Two years ago Bandits GM Aaron Moore gave IHSA assistant executive director Matt Troha a walking tour of the facility. The thought was broached of moving at least the Class 3A and 4A tournaments to Rosemont. It never went further, but Moore and the Bandits would welcome revisiting a discussion.

"I think it would be a great opportunity for the schools and for the Bandits to host an event like that," Moore said. "It could provide opportunities for people that may not be able to go down to (East Peoria)."

The current contract with EastSide Centre expires in 2015. Troha didn't completely shut the door on a venue change but emphasized that the IHSA is quite happy with its current home ballpark.

"First off, (The Ballpark at Rosemont) is a beautiful facility, and we think highly of it," Troha said, noting the supersectionals being held there. "We're happy in East Peoria and we have a great relationship with the people at EastSide Centre."

There are, for sure, sticking points to a move to Rosemont.

One is the ballpark's turf infield.

The Bandits this year tore up the "Hilltopper" infield surface like the one used at Glenbard West and installed a synthetic turf infield; it allows for easier maintenance and flexibility during the hot summer months of Bandits season, but it's not an infield surface high school teams are familiar with.
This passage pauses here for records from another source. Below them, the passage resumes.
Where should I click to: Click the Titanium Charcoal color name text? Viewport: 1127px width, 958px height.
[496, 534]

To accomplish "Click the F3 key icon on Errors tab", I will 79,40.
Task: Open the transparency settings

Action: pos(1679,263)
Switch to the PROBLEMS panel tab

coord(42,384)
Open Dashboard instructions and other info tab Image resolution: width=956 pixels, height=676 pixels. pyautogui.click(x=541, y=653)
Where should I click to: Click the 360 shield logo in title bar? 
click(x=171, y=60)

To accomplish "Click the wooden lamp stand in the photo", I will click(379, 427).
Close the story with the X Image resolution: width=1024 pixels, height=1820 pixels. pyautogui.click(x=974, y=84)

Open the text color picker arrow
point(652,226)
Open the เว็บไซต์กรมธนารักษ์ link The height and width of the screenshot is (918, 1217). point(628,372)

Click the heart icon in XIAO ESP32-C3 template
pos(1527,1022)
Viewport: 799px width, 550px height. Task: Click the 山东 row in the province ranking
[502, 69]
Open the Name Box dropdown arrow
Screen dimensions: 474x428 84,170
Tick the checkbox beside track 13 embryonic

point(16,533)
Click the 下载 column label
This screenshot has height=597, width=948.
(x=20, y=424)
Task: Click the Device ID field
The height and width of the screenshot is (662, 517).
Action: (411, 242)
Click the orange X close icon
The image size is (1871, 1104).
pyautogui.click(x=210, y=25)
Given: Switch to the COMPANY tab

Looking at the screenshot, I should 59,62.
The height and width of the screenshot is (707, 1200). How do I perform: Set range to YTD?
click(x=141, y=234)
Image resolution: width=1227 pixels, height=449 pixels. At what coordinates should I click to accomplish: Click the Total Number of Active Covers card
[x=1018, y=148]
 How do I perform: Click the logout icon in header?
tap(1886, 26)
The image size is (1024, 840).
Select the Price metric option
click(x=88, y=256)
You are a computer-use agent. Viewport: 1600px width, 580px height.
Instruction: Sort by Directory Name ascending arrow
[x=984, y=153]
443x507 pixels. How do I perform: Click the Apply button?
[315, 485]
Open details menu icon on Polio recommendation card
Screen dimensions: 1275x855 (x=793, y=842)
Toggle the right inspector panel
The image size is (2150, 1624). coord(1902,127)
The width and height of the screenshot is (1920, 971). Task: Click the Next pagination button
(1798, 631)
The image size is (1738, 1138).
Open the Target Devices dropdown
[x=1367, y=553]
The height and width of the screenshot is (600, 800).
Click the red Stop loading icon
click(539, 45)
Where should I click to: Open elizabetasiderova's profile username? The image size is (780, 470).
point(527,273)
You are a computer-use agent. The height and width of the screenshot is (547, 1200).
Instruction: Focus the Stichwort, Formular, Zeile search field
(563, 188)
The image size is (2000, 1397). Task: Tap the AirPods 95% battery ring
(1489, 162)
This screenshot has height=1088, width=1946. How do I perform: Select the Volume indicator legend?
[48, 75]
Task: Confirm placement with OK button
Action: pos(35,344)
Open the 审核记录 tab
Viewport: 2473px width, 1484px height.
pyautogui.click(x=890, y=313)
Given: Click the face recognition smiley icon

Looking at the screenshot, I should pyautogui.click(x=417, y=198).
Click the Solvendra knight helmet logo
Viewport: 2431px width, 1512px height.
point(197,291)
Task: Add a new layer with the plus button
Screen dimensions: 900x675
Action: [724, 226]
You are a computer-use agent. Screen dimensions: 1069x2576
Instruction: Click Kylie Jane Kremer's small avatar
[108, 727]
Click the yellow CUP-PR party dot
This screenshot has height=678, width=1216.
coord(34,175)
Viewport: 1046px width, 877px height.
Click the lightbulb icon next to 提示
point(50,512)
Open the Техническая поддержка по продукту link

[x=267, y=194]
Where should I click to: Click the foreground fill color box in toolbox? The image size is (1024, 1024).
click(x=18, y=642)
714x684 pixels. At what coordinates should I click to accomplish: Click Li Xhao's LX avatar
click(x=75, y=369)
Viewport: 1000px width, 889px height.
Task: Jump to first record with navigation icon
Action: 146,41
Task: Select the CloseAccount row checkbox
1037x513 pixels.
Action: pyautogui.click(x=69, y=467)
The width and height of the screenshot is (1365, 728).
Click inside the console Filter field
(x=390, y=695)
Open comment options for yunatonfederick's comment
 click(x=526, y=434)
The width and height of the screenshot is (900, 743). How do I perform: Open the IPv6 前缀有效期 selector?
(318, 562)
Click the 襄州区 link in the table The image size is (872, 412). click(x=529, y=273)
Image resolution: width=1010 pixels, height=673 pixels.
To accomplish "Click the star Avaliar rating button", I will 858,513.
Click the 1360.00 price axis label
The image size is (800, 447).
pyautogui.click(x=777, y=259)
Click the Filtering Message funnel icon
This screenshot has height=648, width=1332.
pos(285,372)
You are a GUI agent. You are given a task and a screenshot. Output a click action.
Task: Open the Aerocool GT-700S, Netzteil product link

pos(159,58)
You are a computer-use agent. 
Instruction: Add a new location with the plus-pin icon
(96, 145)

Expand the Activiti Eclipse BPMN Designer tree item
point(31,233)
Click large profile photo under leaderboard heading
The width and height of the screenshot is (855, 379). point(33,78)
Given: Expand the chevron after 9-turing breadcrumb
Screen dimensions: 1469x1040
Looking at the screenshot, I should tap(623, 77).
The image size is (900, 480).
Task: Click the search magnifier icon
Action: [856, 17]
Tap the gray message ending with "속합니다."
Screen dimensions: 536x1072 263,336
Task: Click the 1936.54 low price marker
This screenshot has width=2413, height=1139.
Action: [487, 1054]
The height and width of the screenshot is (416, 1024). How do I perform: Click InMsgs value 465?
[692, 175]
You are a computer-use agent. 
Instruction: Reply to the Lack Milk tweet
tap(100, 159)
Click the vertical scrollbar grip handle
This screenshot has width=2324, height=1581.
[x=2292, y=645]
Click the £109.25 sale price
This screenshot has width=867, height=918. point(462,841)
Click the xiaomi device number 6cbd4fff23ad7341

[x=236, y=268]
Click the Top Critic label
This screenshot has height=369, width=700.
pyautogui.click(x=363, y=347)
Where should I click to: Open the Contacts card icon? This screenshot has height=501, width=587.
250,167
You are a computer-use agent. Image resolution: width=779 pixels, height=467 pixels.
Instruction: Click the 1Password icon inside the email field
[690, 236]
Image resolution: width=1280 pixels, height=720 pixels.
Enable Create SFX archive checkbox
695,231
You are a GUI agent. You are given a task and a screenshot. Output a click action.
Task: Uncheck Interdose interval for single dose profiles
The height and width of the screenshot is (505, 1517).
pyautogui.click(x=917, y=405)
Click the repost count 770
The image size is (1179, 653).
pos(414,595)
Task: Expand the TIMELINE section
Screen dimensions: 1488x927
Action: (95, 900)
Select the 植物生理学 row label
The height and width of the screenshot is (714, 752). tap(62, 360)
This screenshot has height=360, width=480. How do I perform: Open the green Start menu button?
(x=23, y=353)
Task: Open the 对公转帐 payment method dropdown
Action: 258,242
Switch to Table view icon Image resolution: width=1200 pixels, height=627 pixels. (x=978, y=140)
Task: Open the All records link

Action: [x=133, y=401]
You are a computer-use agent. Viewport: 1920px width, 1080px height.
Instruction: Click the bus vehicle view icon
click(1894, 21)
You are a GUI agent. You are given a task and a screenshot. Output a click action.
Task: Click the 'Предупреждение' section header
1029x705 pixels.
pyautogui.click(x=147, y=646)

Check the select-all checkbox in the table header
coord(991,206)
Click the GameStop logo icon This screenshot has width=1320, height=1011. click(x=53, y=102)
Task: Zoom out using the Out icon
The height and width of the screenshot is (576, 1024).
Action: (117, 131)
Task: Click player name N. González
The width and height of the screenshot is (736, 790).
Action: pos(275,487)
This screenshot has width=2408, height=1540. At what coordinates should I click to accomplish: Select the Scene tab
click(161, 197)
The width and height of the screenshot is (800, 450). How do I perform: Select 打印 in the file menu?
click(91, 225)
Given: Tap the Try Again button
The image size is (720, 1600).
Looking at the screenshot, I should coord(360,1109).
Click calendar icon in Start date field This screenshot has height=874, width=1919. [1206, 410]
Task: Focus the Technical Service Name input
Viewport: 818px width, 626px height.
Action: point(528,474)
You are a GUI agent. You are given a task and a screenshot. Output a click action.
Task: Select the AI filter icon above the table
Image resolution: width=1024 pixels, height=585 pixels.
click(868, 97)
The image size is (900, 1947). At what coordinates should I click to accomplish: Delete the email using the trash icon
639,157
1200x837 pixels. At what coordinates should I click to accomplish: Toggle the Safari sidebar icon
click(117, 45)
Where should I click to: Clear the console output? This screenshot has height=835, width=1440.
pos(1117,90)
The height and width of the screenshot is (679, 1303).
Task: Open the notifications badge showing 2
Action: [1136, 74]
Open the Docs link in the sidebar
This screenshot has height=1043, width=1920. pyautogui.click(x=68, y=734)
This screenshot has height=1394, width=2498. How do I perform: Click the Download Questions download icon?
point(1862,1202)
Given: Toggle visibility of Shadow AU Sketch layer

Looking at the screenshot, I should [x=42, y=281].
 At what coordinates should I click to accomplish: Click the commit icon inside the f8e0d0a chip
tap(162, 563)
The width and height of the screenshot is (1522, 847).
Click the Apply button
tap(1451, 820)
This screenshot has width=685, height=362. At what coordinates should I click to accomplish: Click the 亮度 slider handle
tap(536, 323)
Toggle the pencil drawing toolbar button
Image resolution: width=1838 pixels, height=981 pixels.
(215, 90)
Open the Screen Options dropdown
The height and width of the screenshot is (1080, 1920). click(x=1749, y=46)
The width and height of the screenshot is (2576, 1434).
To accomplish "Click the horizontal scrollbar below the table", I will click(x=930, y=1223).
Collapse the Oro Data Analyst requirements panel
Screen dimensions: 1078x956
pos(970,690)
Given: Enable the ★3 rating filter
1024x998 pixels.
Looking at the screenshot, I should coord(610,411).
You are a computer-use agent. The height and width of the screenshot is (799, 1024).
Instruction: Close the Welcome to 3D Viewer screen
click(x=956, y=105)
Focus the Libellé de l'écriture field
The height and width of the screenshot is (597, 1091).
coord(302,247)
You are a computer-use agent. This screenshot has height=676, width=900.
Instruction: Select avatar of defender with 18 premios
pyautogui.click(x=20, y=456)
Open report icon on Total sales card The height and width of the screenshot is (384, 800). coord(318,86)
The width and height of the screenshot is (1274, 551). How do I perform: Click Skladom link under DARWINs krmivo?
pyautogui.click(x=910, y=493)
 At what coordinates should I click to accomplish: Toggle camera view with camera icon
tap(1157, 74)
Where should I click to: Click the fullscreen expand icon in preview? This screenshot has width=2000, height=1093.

Glenbard South coach Julie Fonda, while raving that Rosemont "feels like a real ballpark," is one coach who has reservations about playing on a dirt infield all spring, then switching gears to all-turf at state. The dimensions that somewhat dwarf high school fields is another concern.

For sure, a vocal downstate minority would be none too pleased to move a state tournament to the outskirts of Chicago. But then the large-school baseball tournament has been played at Elfstrom Stadium in Geneva in the recent past and now is held at Silver Cross Field in Joliet.

As one coach tweeted to me during Saturday's Jamboree, "it makes no sense not to move the state tournament to the best facility in the state."

Some people would welcome the opportunity of a state tournament in their back yard. Others contend that if state was just a 20-minute drive up the road, it loses the unique appeal of "going to state."

That isn't really the point here, though.

"If the ballpark we were talking about was in Sterling or it was in Belleville, then I'd say let's have (state) there," Nussbaum said. "The fact that this is the best facility in the state, that should be the overriding issue."